Whenever you’re uncertain about a call or text, never reply with certainty. Rather than “yes” or “no”, respond with vague terms like “maybe”, as these could potentially throw off an attacker, and give you time to assess what’s happening.
- Verify the Sender: Unless you’re 100% sure of the sender of a content, always verify who sends anything to you. If a person claims to be from a family member, drop the call and verify with the said family member. If an email address looks genuine but the message is unexpected, confirm by reaching out to the sender through other channels. Sometimes, a trip to the bank is all you need to detect a
- Avoid Clicking on Suspicious Links: Never click on links or download attachments from unknown or suspicious sources. More importantly, never click on any unexpected links while using your business email or PC.

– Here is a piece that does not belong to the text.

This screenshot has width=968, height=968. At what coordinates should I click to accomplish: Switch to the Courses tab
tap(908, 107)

- Install a Strong Antivirus: Both your smartphone and PC should have a strong antivirus that can detect and quickly flag potential threats. While most PCs come with pre-installed antiviruses, you can improve your safety by installing other antiviruses e.g an antivirus for Mac, or an internet-security antivirus. Ad blockers are helpful against malicious ads.
- Use Strong and Unique Passwords: While you might want to use a single password for all your accounts online, it’s a risk. Always use strong and unique passwords for all your online accounts. If you’re afraid of forgetting the passwords, use an encrypted password manager to protect your accounts.

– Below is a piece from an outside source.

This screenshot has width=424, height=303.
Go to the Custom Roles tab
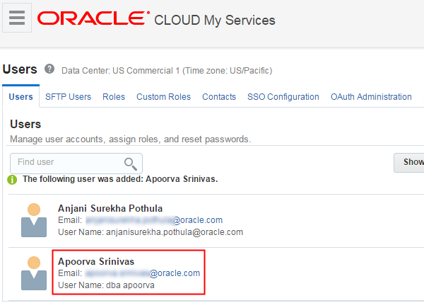[163, 97]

- Enable Two-Factor Authentication (2FA): Two-factor authentication adds an extra layer of security by requiring a second form of verification, such as a one-time code/password (OTP) sent to your phone. Remember, if you didn’t do anything requiring an OTP, never use or reveal such OTP.
Final Advice
When surfing the web, sometimes being paranoid about every single link or email is the best way to avoid getting scammed. As such, you should always have it in mind to verify everything you come across. After taking the basic steps in securing your smartphone and PC, having the mindset of verification first, will save you from the subtlest attacks. Of course, trust your gut if it senses something wrong.
As the world advances in technology and connectivity, you’ll get exposed to opportunities and threats alike. What matters is knowing how to identify and handle threats whenever they surface. Remember, if it’s too good to be true, then it’s likely false.